■ WORK TO BE COMPLETED ■
Look below for the lines from the one with "Screen dimensions: 1197x674" to the one with "This screenshot has width=1267, height=952.", and copy exactly those lines, both ends included.

(RECORDS)

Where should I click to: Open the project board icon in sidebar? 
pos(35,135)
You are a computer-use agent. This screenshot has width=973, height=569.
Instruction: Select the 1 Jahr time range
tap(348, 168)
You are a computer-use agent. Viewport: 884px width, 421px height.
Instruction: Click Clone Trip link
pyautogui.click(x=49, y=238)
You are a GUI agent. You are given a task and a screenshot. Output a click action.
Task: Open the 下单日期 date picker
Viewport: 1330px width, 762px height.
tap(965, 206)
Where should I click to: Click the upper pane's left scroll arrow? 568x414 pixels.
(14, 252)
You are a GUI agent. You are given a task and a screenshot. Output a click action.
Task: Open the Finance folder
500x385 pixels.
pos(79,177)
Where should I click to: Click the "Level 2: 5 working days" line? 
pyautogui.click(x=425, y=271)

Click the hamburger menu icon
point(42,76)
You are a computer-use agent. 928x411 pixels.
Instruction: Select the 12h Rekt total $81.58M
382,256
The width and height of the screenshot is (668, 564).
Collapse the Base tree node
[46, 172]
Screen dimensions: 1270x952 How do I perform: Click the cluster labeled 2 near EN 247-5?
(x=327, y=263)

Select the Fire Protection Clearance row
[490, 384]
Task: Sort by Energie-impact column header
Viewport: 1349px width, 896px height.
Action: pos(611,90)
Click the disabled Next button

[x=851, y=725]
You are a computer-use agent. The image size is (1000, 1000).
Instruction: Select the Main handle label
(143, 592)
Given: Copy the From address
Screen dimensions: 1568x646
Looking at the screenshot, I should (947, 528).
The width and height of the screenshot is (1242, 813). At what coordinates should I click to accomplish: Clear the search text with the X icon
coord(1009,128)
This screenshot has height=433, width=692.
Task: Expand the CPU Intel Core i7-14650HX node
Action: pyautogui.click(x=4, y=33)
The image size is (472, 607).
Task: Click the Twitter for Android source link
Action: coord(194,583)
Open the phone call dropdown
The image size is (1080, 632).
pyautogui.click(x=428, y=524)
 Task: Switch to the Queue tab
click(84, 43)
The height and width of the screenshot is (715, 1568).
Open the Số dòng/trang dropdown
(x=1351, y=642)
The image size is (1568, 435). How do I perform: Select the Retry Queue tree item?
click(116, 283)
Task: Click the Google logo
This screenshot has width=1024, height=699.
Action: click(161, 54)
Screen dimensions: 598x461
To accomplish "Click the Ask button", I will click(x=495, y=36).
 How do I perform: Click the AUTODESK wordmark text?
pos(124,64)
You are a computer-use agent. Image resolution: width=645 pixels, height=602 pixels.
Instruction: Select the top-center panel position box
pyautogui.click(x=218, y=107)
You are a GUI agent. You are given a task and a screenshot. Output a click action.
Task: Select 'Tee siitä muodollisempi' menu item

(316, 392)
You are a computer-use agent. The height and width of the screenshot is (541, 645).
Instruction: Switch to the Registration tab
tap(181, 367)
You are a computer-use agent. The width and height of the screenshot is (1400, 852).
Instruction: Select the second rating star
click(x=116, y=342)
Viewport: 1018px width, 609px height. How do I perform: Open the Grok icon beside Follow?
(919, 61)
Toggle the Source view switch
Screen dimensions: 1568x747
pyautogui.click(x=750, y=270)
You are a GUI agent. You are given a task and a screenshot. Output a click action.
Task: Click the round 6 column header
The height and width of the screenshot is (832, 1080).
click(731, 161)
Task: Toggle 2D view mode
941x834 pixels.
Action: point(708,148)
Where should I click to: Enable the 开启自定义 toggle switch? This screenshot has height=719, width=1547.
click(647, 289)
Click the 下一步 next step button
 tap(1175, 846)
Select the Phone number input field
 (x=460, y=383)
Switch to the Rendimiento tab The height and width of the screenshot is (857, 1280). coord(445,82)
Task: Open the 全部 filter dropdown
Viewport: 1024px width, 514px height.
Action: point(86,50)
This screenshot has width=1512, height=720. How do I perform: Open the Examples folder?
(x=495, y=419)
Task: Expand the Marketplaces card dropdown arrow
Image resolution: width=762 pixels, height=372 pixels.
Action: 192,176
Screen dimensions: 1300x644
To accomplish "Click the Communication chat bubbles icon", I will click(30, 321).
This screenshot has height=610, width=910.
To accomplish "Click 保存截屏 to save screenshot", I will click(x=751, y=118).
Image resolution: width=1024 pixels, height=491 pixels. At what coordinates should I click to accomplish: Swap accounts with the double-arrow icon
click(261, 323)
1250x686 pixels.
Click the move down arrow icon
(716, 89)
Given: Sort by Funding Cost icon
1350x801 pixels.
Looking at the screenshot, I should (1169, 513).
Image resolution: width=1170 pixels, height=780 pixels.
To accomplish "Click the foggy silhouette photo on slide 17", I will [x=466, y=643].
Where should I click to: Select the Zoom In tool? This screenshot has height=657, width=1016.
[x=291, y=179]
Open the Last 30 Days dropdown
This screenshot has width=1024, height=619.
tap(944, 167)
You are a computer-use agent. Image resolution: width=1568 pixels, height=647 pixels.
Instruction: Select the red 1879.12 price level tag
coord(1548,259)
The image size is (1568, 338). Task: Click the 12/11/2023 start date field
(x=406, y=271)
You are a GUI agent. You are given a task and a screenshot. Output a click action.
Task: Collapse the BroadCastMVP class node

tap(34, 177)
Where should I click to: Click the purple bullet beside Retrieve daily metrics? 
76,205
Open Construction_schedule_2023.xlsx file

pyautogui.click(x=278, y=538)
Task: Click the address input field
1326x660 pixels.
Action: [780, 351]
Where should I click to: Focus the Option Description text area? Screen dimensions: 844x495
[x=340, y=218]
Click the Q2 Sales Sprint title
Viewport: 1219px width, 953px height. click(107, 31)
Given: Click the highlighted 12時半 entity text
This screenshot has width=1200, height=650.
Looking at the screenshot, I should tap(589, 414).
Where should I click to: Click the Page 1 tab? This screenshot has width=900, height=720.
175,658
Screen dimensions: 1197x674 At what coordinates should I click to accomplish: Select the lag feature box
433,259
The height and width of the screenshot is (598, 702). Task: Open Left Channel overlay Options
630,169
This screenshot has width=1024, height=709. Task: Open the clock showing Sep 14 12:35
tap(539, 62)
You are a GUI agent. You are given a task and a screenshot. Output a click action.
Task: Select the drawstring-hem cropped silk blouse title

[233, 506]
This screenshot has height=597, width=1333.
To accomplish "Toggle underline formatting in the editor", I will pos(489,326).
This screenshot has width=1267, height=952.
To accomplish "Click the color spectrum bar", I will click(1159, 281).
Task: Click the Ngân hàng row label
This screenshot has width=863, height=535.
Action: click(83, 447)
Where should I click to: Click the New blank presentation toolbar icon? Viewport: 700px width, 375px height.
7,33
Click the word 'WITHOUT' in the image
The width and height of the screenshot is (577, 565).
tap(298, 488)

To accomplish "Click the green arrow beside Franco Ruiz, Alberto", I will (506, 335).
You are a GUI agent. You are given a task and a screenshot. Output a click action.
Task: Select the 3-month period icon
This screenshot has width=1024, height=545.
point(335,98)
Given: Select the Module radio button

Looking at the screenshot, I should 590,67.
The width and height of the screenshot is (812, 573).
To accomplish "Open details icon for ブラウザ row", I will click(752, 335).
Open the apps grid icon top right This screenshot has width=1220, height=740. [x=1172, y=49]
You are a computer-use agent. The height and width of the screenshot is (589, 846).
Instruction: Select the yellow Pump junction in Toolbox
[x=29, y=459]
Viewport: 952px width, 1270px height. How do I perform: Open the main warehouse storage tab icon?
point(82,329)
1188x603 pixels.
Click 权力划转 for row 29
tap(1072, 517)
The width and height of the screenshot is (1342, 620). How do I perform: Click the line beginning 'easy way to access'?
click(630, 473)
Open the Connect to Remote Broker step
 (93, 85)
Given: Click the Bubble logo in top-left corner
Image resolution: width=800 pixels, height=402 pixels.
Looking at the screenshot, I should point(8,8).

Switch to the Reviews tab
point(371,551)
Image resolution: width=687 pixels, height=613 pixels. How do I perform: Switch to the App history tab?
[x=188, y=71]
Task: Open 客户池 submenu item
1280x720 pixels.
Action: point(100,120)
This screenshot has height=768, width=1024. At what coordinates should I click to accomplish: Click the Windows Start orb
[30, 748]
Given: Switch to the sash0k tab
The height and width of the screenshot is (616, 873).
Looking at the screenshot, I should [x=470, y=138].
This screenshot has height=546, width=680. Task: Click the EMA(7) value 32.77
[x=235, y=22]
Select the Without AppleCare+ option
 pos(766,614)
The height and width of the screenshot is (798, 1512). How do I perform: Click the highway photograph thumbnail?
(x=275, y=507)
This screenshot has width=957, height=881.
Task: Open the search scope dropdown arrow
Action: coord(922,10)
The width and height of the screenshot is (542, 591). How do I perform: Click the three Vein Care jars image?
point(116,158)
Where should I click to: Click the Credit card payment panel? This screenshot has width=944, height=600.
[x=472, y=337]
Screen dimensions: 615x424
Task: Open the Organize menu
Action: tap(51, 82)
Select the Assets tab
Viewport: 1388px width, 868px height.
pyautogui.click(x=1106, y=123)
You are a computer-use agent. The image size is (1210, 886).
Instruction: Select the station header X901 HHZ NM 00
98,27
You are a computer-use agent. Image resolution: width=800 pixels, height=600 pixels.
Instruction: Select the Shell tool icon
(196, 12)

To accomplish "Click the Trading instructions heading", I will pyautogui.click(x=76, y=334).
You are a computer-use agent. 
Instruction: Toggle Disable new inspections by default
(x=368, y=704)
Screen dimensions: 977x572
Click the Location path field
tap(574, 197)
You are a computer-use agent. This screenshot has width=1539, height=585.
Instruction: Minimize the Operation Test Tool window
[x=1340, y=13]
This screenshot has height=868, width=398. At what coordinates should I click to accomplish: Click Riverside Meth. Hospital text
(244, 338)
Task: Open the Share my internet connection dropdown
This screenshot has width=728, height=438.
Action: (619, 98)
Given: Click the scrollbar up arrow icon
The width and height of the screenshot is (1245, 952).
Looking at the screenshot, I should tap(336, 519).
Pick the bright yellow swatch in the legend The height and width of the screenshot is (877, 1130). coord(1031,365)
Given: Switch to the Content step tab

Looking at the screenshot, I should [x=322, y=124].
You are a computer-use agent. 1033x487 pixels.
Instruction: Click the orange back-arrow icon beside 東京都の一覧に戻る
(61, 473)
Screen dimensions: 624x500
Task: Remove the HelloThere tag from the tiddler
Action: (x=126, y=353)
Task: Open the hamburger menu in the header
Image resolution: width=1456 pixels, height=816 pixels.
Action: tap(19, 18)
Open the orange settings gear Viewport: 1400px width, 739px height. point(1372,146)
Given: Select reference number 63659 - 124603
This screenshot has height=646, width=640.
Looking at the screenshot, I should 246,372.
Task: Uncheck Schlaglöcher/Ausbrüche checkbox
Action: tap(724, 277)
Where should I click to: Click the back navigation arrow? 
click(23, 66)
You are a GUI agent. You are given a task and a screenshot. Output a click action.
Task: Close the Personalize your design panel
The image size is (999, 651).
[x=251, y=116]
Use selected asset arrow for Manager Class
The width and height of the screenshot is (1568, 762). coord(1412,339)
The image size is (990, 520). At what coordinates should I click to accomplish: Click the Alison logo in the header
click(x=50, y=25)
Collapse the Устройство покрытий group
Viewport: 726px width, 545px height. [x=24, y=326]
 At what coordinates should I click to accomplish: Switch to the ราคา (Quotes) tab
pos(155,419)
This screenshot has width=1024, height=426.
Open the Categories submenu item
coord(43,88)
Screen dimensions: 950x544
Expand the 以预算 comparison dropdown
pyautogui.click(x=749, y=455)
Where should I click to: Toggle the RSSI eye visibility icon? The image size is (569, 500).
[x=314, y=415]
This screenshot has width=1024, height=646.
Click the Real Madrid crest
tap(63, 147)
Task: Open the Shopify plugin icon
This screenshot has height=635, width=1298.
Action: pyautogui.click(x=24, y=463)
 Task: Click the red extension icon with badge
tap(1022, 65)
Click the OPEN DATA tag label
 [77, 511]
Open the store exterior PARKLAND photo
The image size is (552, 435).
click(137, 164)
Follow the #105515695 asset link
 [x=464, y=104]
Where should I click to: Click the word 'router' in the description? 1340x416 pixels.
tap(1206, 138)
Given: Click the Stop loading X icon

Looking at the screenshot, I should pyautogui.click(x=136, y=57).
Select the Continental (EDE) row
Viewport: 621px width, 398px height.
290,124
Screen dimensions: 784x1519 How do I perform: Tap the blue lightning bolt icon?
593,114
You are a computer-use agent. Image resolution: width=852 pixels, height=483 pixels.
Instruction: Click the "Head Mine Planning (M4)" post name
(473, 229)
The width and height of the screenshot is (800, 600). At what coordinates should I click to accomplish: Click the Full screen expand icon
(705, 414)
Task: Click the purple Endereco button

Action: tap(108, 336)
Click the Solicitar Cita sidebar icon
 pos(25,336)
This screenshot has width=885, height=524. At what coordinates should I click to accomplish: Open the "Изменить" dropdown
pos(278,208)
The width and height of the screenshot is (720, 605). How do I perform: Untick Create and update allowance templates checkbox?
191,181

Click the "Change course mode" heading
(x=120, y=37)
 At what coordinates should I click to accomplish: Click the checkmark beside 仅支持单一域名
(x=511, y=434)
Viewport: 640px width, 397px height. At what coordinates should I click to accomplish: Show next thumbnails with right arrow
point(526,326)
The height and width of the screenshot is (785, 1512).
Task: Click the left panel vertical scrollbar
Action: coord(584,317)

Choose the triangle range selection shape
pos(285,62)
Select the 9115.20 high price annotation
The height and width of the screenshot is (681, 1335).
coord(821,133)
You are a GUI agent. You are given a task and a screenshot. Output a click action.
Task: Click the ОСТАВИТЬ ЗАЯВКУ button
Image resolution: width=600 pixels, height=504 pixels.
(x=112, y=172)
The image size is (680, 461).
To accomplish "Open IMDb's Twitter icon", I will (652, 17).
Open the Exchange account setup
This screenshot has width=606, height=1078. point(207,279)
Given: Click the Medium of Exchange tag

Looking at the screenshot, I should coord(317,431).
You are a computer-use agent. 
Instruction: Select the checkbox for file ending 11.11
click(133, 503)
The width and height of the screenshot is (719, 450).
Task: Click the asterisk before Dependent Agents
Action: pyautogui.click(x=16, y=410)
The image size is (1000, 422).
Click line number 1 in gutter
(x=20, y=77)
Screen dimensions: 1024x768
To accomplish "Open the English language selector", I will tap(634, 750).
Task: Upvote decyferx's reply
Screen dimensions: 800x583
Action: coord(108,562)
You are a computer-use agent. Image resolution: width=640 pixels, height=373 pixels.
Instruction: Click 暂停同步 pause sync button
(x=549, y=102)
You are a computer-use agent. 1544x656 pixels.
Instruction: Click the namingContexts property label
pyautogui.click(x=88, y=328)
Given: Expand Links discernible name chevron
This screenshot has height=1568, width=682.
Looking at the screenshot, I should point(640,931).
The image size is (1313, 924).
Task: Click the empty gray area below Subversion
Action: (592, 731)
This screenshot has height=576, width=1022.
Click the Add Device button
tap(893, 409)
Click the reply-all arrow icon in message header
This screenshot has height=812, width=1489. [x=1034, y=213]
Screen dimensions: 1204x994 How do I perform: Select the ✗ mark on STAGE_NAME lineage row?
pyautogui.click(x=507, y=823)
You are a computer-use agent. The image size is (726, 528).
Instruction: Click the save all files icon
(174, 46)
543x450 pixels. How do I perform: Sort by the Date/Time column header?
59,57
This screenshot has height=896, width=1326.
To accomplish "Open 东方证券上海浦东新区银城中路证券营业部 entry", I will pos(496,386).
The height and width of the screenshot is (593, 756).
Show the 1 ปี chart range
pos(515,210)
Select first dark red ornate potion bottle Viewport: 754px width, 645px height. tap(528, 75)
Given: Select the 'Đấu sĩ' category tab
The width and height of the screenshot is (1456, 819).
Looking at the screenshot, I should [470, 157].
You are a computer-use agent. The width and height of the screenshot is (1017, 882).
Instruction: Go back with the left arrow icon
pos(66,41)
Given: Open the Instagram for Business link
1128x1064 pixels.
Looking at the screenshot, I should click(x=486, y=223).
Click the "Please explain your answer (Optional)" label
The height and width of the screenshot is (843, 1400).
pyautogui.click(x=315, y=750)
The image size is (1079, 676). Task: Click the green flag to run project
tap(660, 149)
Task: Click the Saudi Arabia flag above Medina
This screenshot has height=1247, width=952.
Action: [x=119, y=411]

(End RECORDS)

■ TASK SOLUTION ■
Screen dimensions: 1197x674 At what coordinates should I click to accomplish: Select the lag feature box
433,259
The height and width of the screenshot is (598, 702). Task: Open Left Channel overlay Options
630,169
This screenshot has width=1024, height=709. Task: Open the clock showing Sep 14 12:35
tap(539, 62)
You are a GUI agent. You are given a task and a screenshot. Output a click action.
Task: Select the drawstring-hem cropped silk blouse title

[233, 506]
This screenshot has height=597, width=1333.
To accomplish "Toggle underline formatting in the editor", I will pos(489,326).
This screenshot has width=1267, height=952.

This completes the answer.